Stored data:
# # # # #

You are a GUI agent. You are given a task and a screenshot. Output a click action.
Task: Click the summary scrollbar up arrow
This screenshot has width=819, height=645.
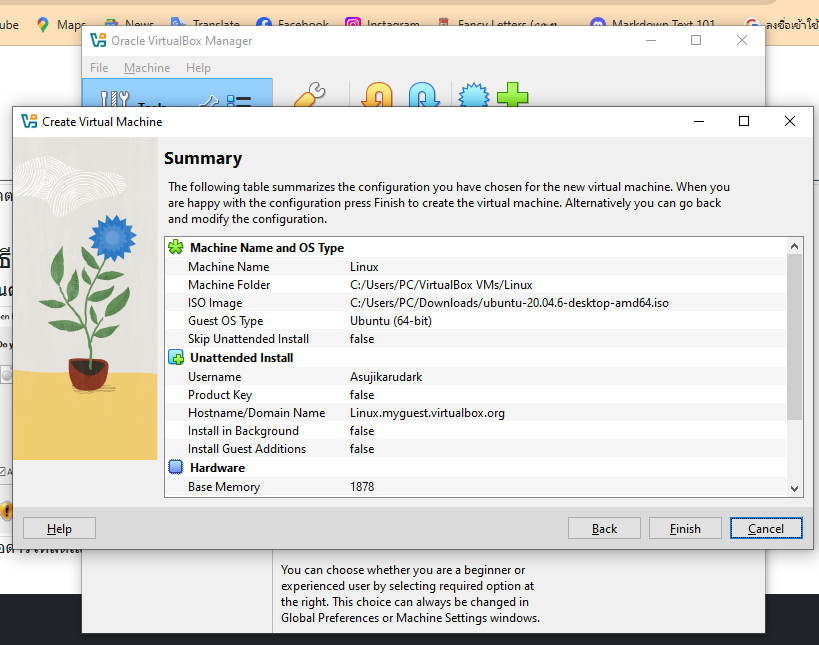point(795,246)
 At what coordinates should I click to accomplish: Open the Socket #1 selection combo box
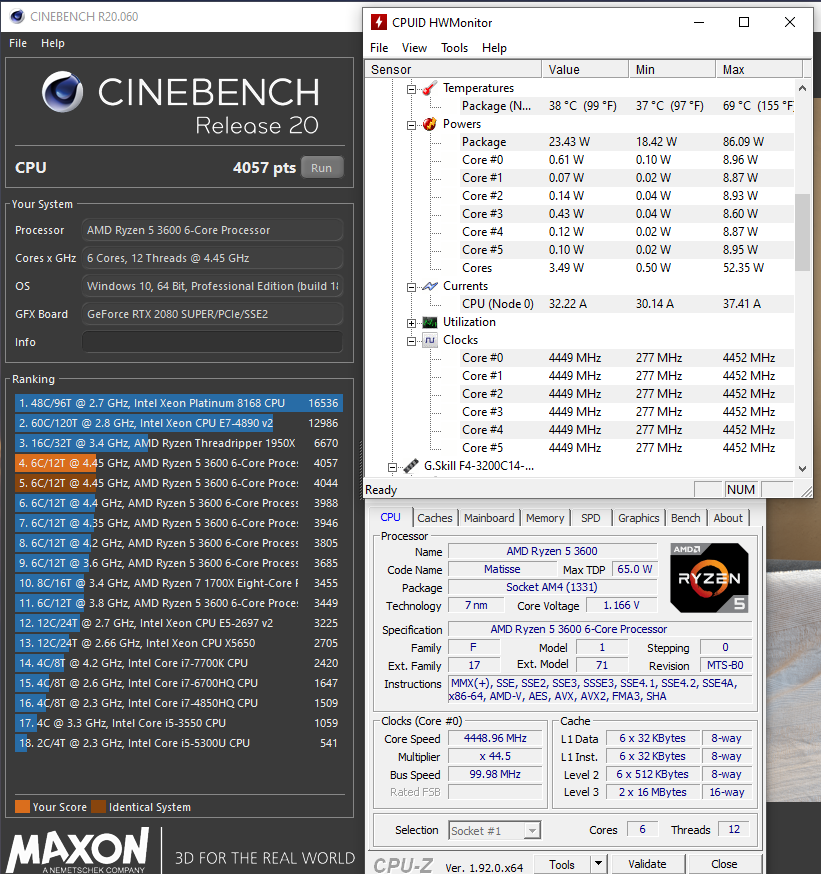click(494, 830)
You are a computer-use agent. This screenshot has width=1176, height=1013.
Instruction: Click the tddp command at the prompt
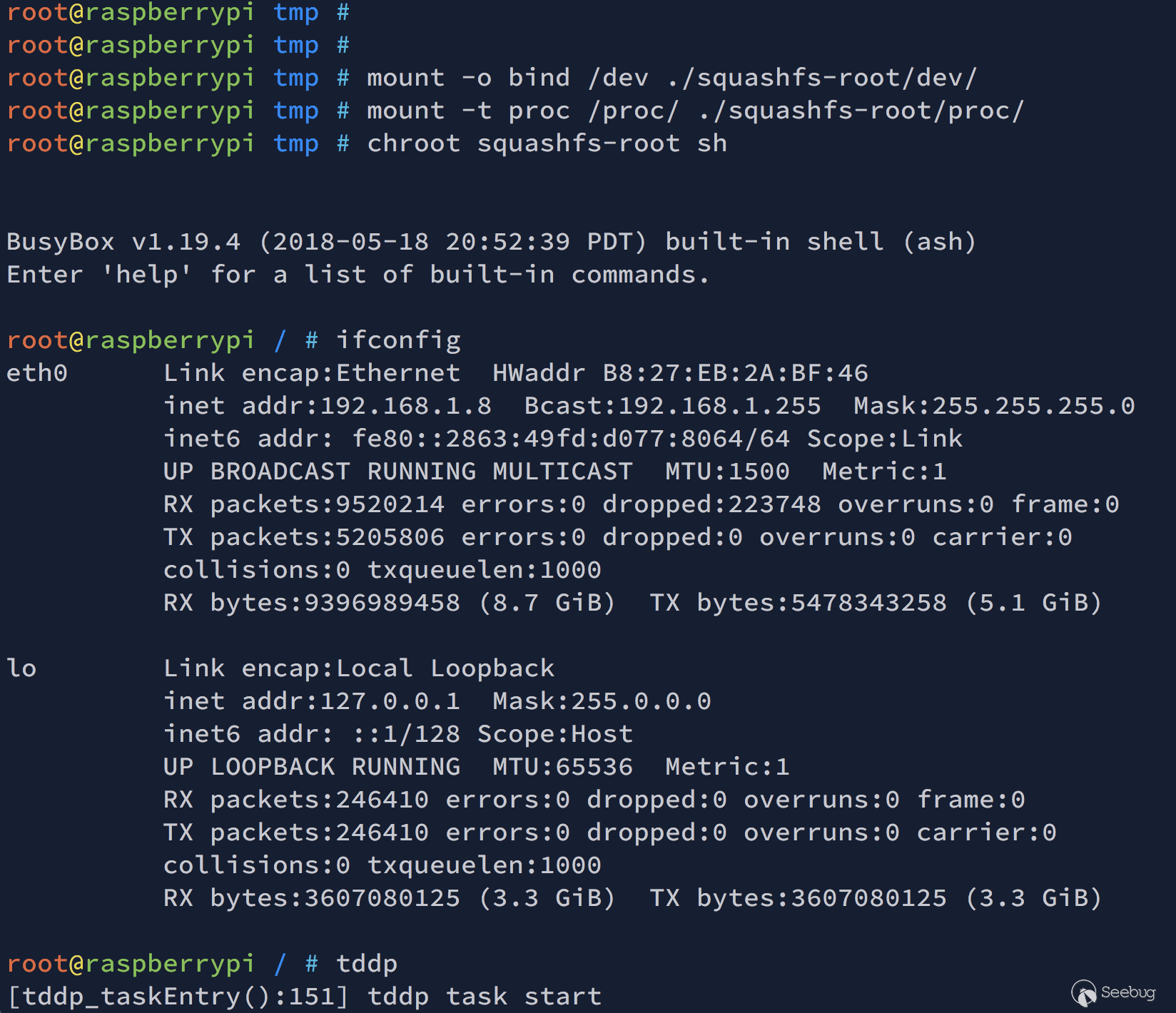pos(367,964)
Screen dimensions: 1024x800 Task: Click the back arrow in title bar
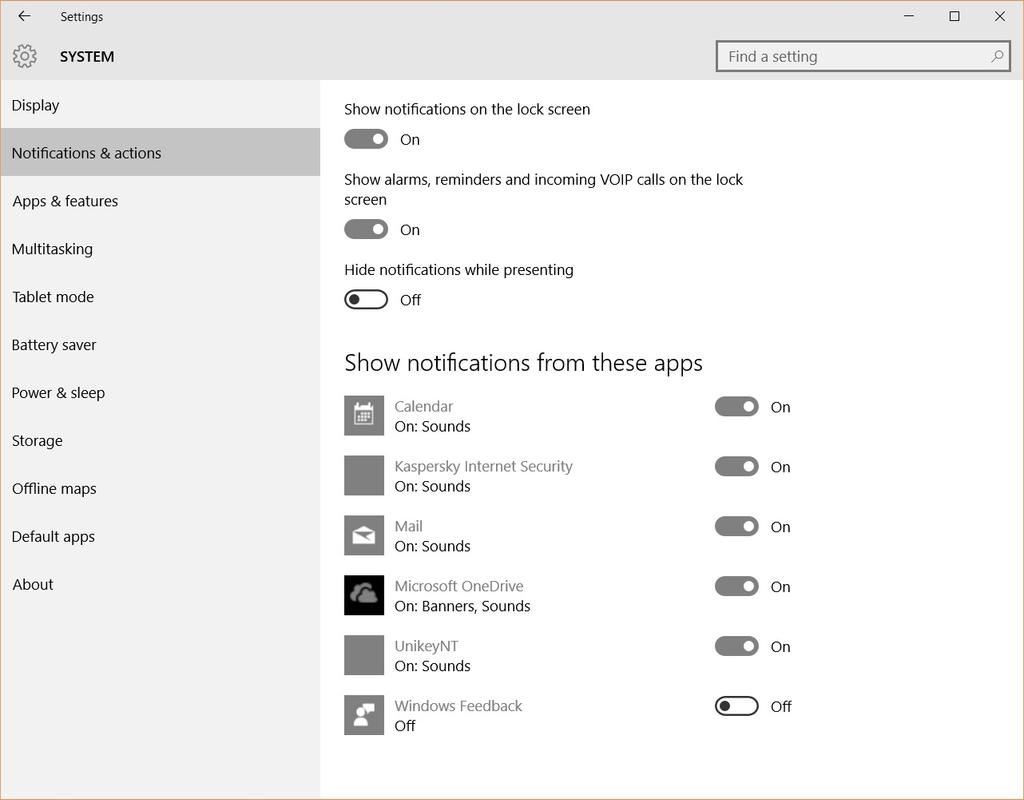pos(24,16)
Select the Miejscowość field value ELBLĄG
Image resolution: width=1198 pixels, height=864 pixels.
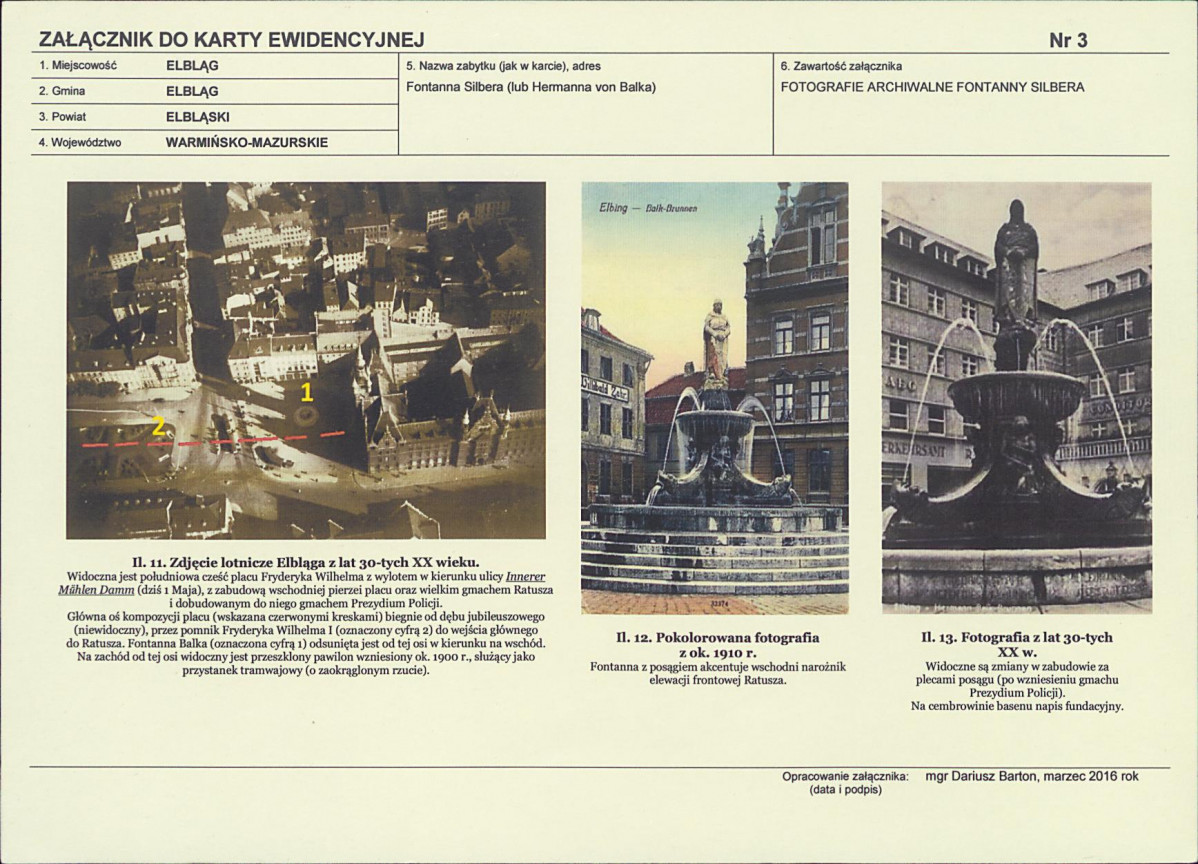point(192,66)
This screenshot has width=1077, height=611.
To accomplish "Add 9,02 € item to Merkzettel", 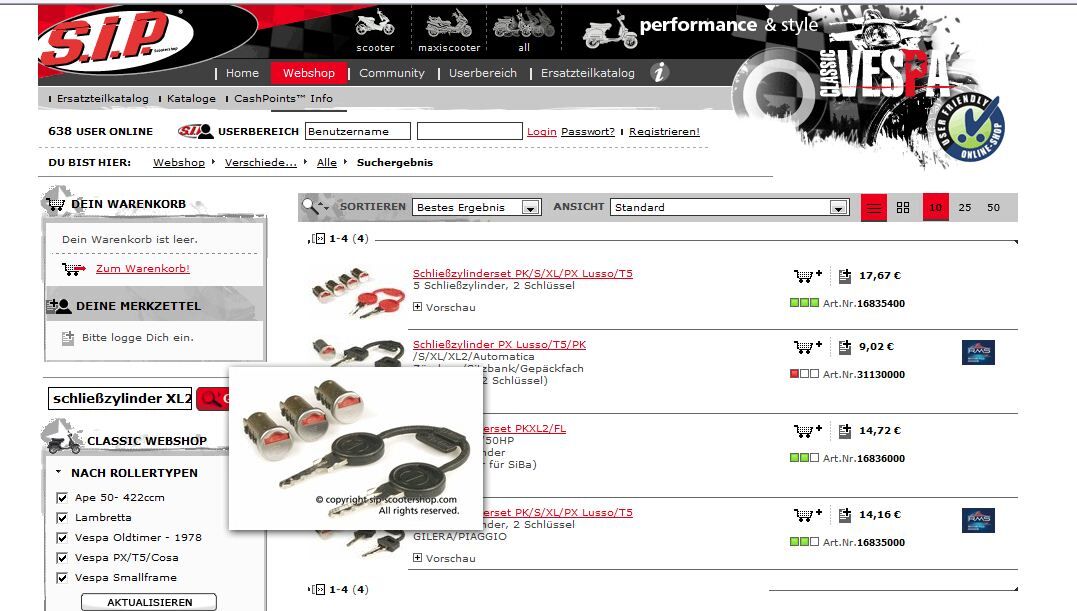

# # # # #

Show all lines from the data that contain "agent".

You are a GUI agent. You are given a task and a screenshot. Output a click action.
You are a computer-use agent. This screenshot has width=1176, height=1013.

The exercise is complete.